More than usually this is a curates egg of a book. For one that's gripped throughout and been a thoroughly enjoyable read M. R. Hall's second novel still leaves one or two many niggles to get the ringing endorsement I might otherwise be pleased to give it.
The story rattles along engagingly, the universe created is engaging, and the persona of the coroner, Jenny Cooper is one who it's easy to care about. While reading the pace of the plot readily papers over a lot of the cracks in the book that further reflection starts to reveal.
Ultimately I suspect that like many other crime writers, Hall, in weaving a terrorism / espionage plot together is trying something that stretches outside their comfort zone, and the overall result is one that doesn't quite work. Her first work, "The Coroner" skated on the edge of plausibility, sadly "The Disappeared" just ends up on the wrong side of that boundary. In particular the denouement feels rushed and ultimately confused and is possibly the least satisfying element of the book.

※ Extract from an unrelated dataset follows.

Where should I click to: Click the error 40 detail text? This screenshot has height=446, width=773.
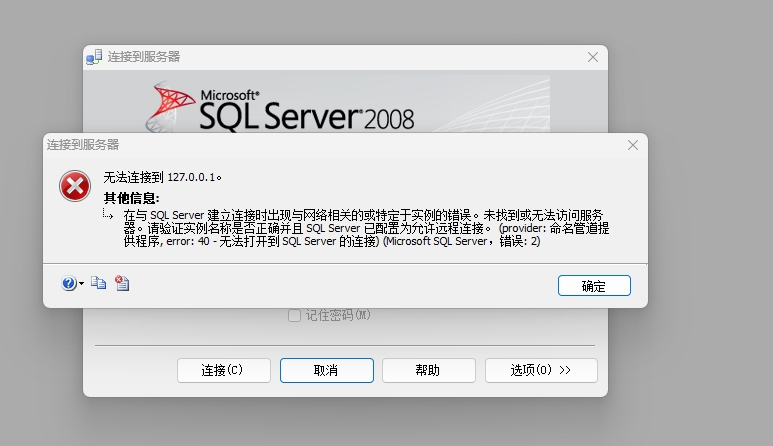tap(330, 241)
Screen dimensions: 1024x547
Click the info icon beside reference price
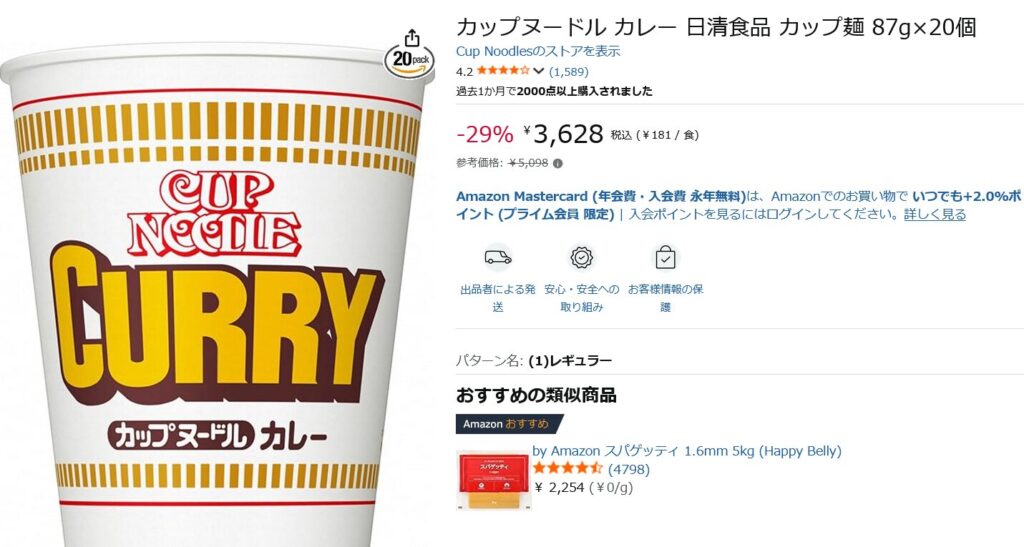tap(558, 164)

There are further problems in characterisation. Roguish lawyer Alec MacEvoy simply isn't credible and far too much is left entirely unexplained about him. In attempting to give him complex hidden depths Hall has really ended up creating a comic book style character whose role appears to be to introduce critical clues along the way and keep the plot moving along. Continuing in this vein, there are too many characters in the cast to readily keep track of, tidying up who did what to whom would have been a highly worthwhile exercise.

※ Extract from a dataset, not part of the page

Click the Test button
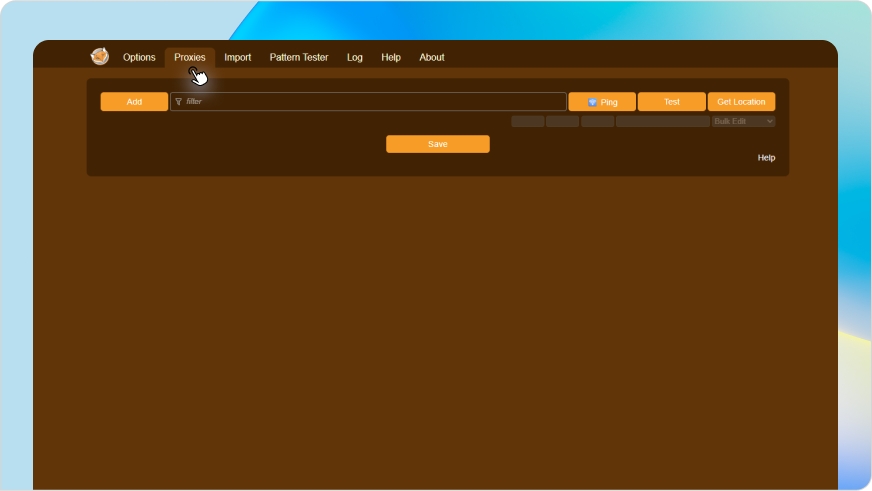Viewport: 872px width, 491px height. pyautogui.click(x=672, y=102)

Ultimately however the real problem with "The Disappeared" is in fact a problem with the UK coroner system. Coroners should be impartial judges facilitating a process whereby cause of death is established. In the UK they have become politicised, having an agenda of their own, and blurring the line between investigator and judge. Judges should be conspicuous in their impartiality and when they stop problems arise - as shown by the excesses of Mr Justice Eady in applying the laws of libel. The world provided by M. R. Hall is one where this is seen as a virtue, where Jenny Cooper is styled as single handedly providing a bulwark against the conspiracies of the state. Is it really credible that a lone coroner is able to see what the multitude of established intelligence and policing functions can't?

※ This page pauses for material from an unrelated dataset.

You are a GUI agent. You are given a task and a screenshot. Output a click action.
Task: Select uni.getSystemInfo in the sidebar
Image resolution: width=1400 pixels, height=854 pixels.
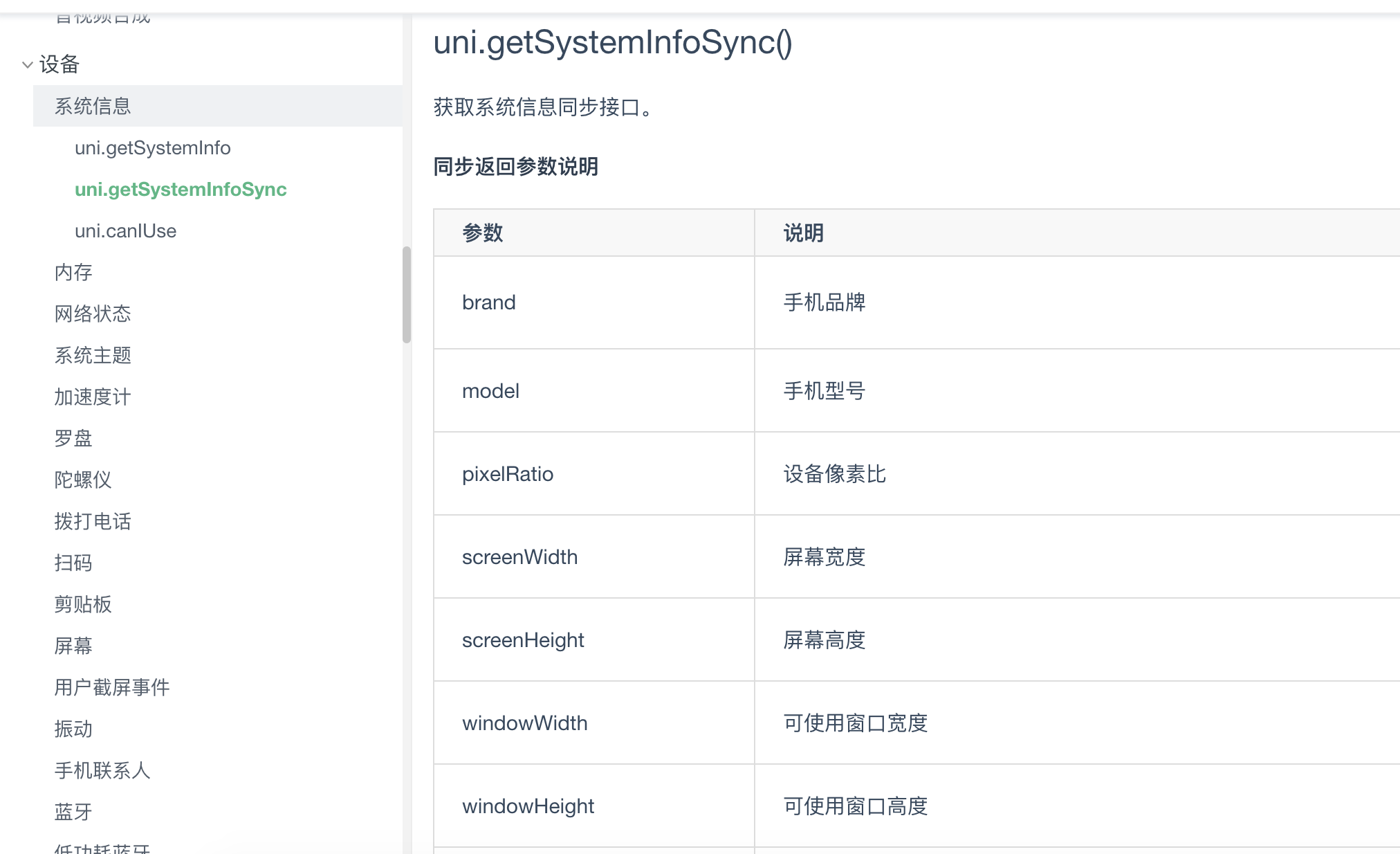click(154, 147)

Perhaps it would have been better to read this on an aircraft. It's a highly readable book and in an environment where you're not moved to deconstruct it too much it functions well. To reiterate, the personal story of Jenny Cooper is engaging, and the concluding sentence is comfortably enough to make you want to read the next instalment. This series is almost brilliant, if the status of 'coroner' could be reined in ever so slightly it might get there.